— Problem to work on —
Where the string "Page" occurs in a line of the entries below, copy that line.
------------------------------------------------------------
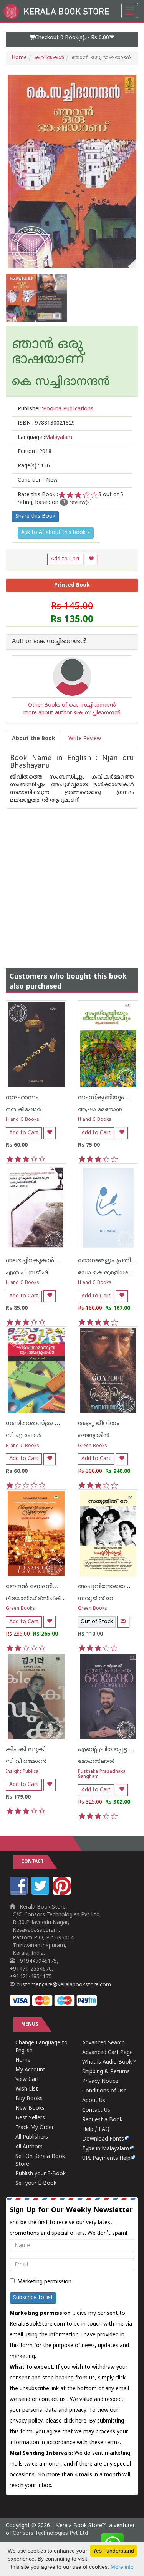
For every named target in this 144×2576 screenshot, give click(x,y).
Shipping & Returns (106, 2072)
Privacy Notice (100, 2081)
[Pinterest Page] (63, 1893)
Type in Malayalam (105, 2149)
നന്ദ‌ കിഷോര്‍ (23, 1110)
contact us (53, 2399)
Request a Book (102, 2120)
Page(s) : (34, 466)
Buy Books (29, 2099)
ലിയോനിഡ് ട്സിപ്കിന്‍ (37, 1599)
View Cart (27, 2079)
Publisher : (55, 409)
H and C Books (22, 1120)
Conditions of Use (104, 2091)
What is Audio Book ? (109, 2062)
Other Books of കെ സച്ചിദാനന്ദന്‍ (72, 705)
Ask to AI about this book (54, 532)
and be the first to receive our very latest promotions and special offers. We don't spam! (71, 2221)
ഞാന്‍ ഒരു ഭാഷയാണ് (48, 353)
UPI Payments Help (106, 2158)
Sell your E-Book (35, 2183)
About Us (93, 2100)
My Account (30, 2070)
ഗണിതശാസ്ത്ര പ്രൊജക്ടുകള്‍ (51, 1423)
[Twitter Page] (41, 1893)
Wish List (26, 2089)
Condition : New (38, 480)
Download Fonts (103, 2139)
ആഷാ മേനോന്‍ (100, 1110)
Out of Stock (97, 1622)
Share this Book (35, 516)
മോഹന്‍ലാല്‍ (96, 1761)
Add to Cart (65, 559)
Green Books (92, 1446)
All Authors (29, 2147)
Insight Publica (22, 1772)
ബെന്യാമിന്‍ (93, 1435)
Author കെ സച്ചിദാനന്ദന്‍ (49, 642)
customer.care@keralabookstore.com (63, 1985)
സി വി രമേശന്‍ (26, 1761)
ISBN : (46, 423)
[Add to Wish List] (91, 559)
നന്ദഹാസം (22, 1098)
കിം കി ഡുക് (25, 1750)
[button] (72, 39)
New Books (30, 2108)
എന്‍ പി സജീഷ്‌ (27, 1273)
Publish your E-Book (40, 2174)
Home (19, 58)
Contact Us (96, 2110)
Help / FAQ (95, 2129)
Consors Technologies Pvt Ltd (50, 2533)
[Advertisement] (72, 881)
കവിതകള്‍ (49, 58)
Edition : (34, 452)
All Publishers (31, 2137)
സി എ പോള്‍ (23, 1435)
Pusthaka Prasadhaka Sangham (102, 1774)
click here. (76, 2421)
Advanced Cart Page (107, 2052)
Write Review (84, 738)
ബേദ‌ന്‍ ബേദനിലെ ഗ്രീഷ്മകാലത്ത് (57, 1587)
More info (122, 2567)
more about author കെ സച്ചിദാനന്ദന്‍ (72, 713)
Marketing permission (44, 2282)
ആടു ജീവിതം (98, 1423)
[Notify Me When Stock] (123, 1622)
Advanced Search (103, 2043)
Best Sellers (30, 2118)
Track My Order (34, 2127)
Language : (45, 437)
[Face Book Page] (20, 1893)
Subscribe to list (33, 2297)
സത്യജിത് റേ (95, 1599)
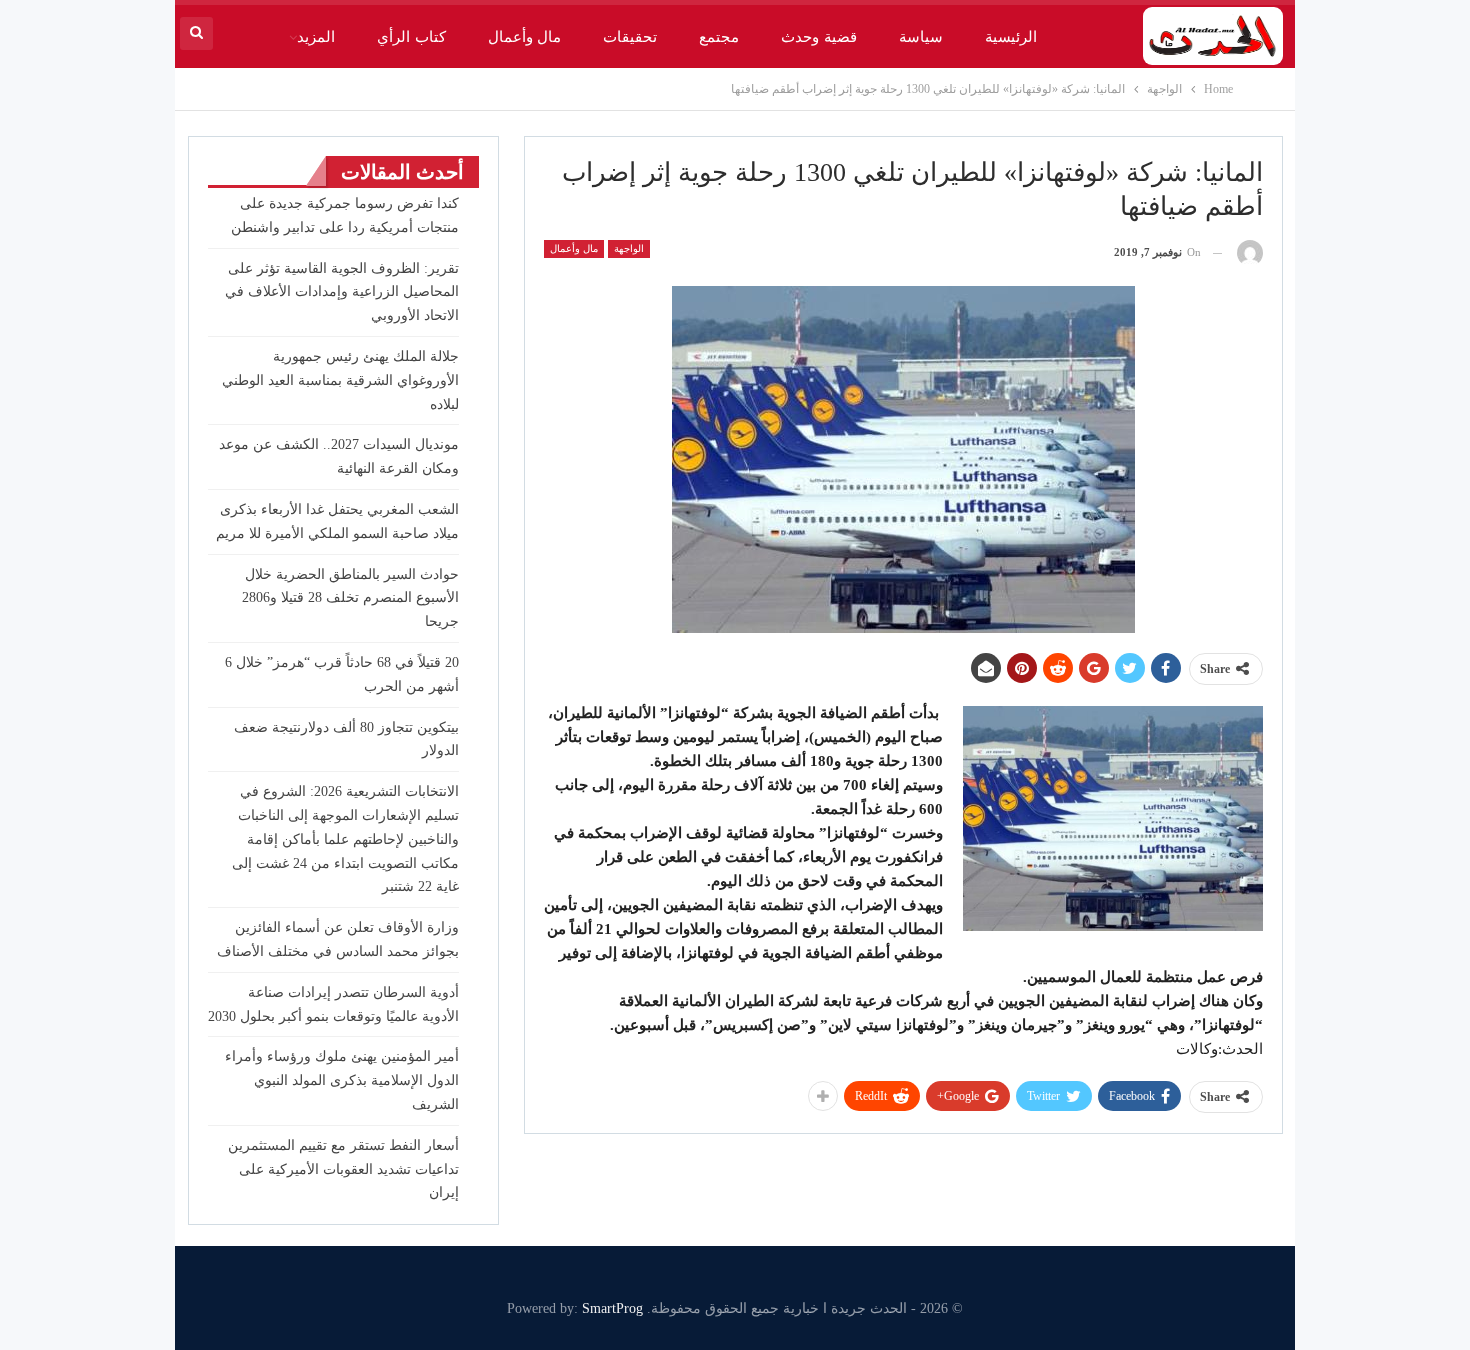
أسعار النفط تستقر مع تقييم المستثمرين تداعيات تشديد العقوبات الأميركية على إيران (343, 1169)
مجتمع (719, 37)
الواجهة (629, 248)
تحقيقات (630, 37)
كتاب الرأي (411, 37)
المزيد (316, 37)
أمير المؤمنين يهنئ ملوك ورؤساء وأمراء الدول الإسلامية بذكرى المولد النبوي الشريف (342, 1080)
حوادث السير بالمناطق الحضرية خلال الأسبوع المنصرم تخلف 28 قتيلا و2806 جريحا (350, 598)
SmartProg (612, 1308)
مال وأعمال (524, 37)
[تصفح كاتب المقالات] (1250, 252)
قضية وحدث (818, 37)
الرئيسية (1011, 37)
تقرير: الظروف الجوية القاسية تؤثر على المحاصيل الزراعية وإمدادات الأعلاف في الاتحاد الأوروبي (342, 292)
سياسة (921, 37)
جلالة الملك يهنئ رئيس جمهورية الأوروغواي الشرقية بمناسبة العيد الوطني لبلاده (340, 380)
------------------------------------------------------------
— Answer to this exercise —
[Pinterest Page] (63, 1893)
Page(s) : (34, 466)
[Twitter Page] (41, 1893)
Advanced Cart Page (107, 2052)
[Face Book Page] (20, 1893)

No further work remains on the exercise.